(Saved entries)
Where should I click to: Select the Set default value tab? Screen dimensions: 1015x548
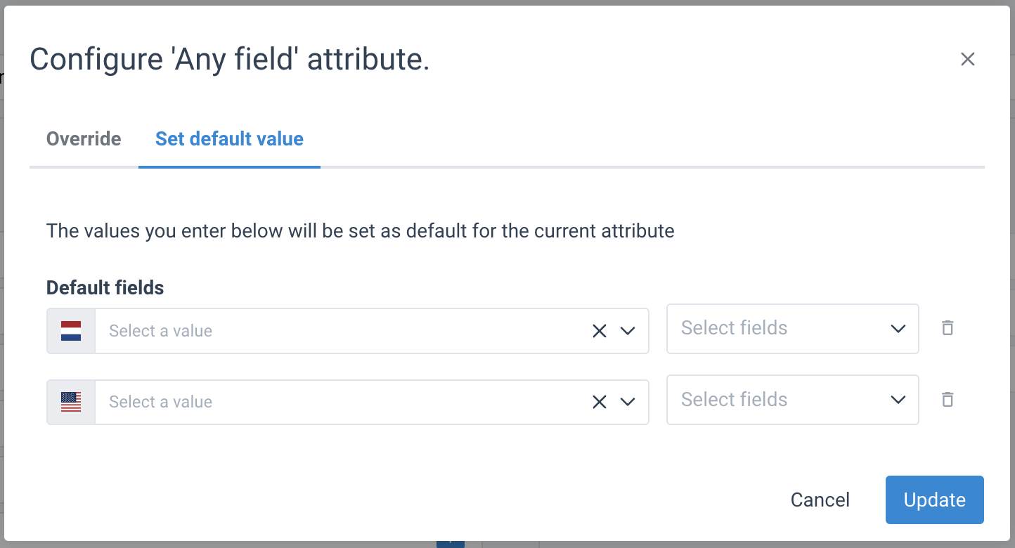click(x=229, y=139)
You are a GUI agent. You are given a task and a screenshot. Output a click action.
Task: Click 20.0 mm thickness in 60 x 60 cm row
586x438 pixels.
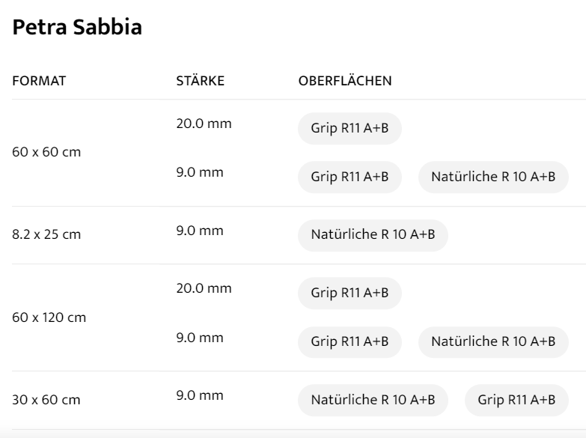point(204,124)
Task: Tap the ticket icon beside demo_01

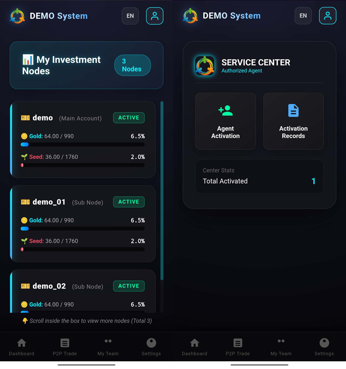Action: point(25,202)
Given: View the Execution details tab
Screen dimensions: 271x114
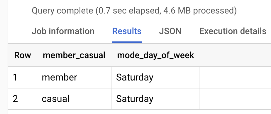Looking at the screenshot, I should [233, 31].
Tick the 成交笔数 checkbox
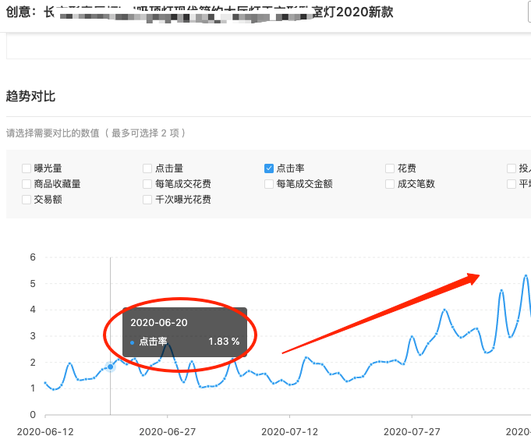This screenshot has width=531, height=443. click(390, 184)
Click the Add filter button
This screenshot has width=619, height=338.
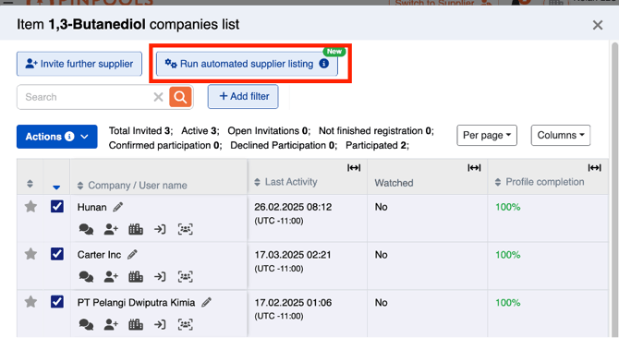coord(243,97)
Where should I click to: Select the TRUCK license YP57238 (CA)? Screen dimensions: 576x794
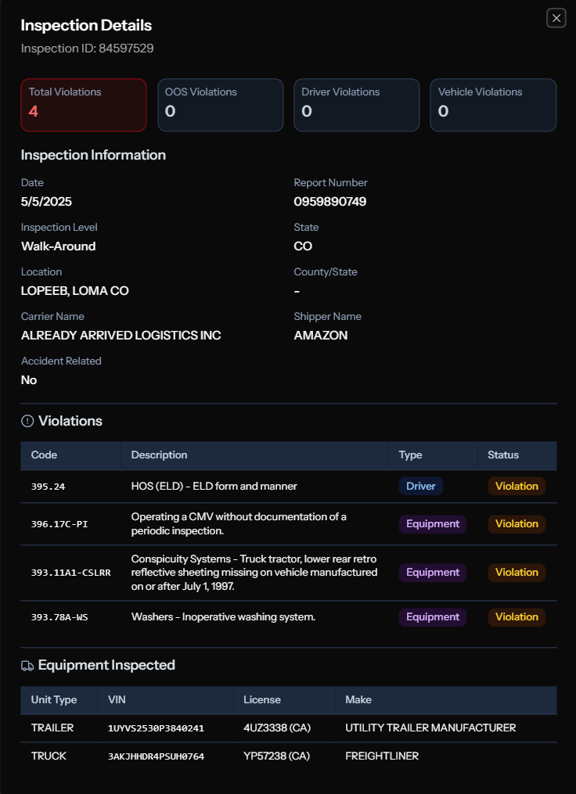tap(277, 756)
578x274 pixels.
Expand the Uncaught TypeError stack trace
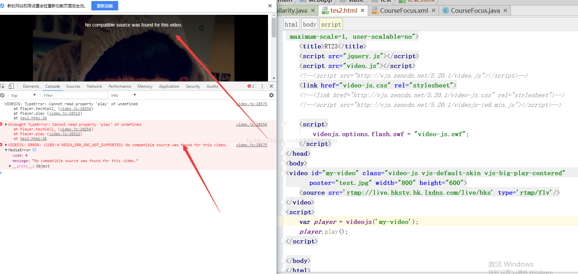pyautogui.click(x=6, y=124)
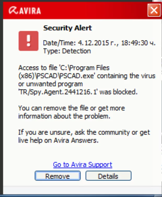Image resolution: width=162 pixels, height=197 pixels.
Task: Open the Details button
Action: (108, 176)
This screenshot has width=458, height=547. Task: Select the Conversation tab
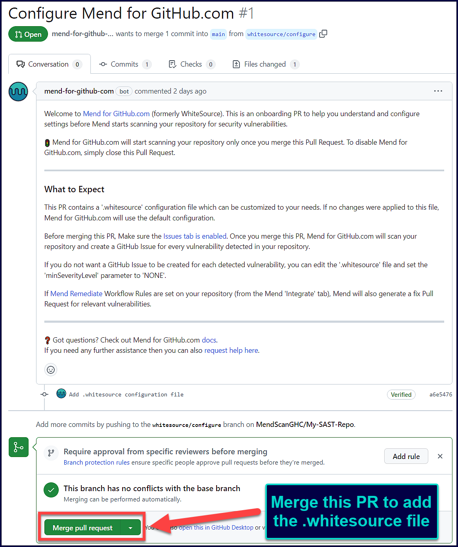point(48,64)
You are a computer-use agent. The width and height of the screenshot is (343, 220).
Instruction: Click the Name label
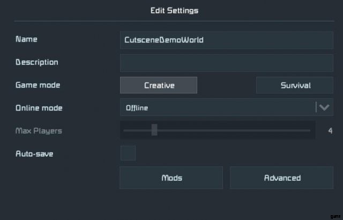pyautogui.click(x=26, y=39)
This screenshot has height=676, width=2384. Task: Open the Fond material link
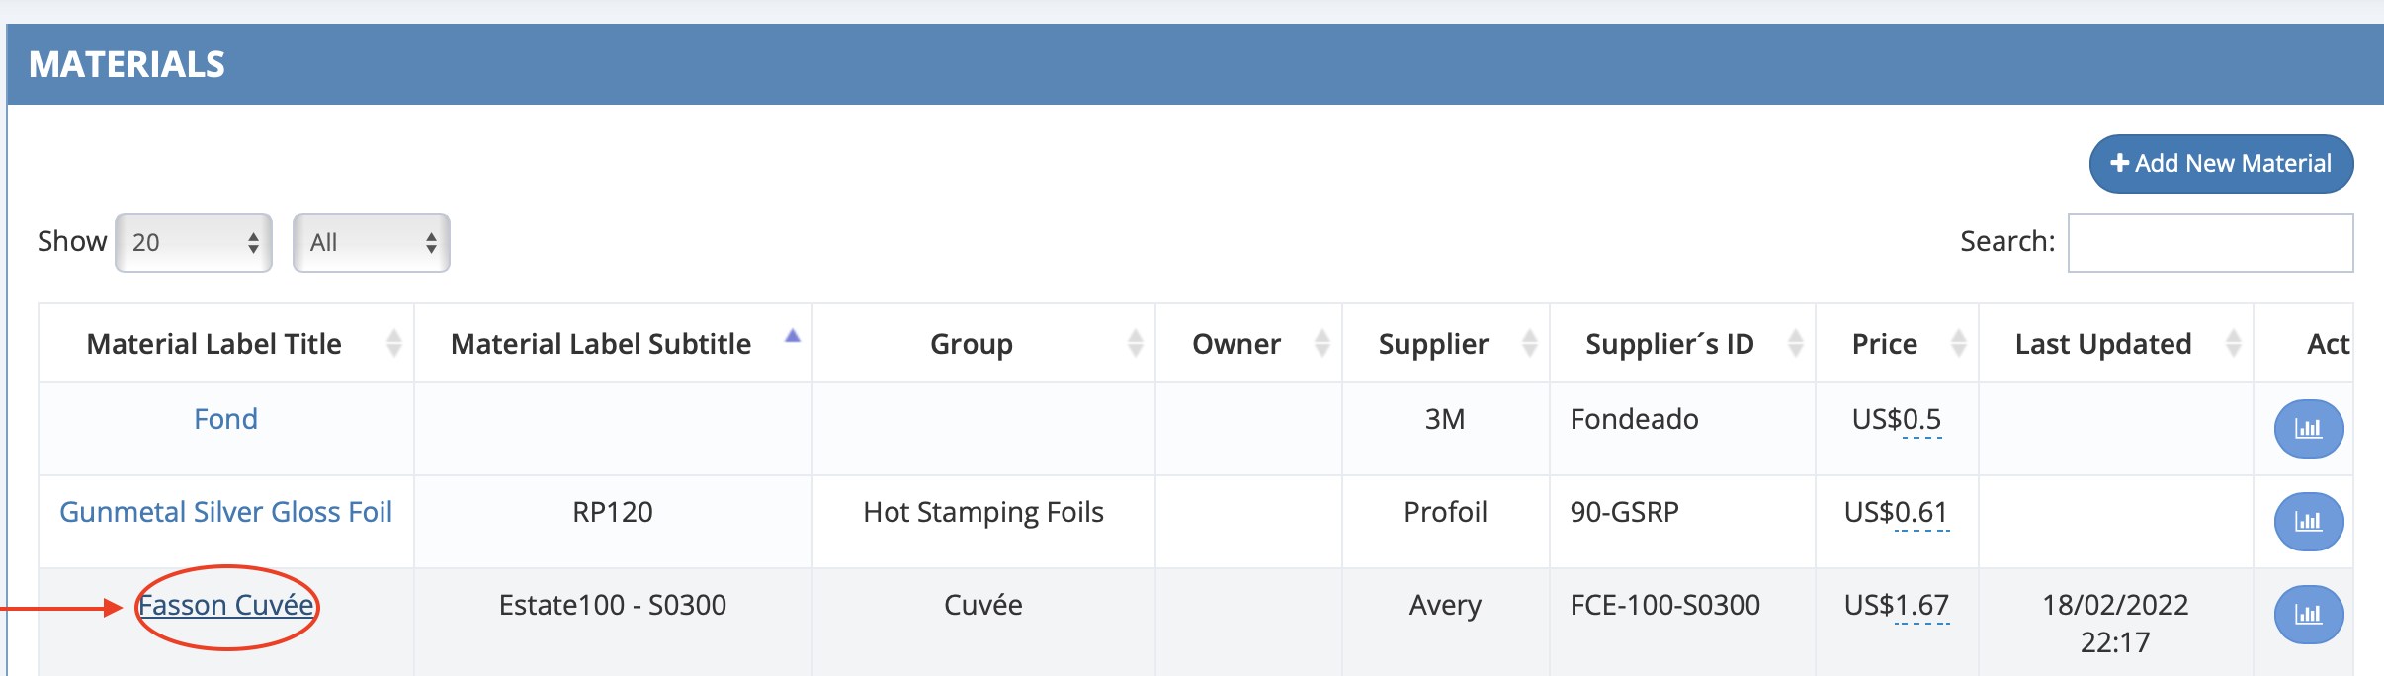[x=225, y=419]
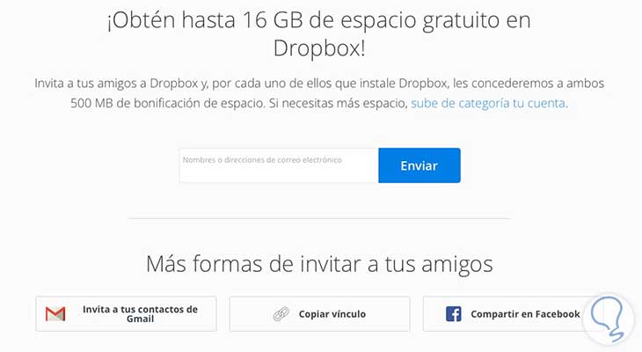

* WORK INSTRUCTIONS
After reading the entries above, state how many lines hold the word "agent", with no text besides the number.

* YOUR SOLUTION
2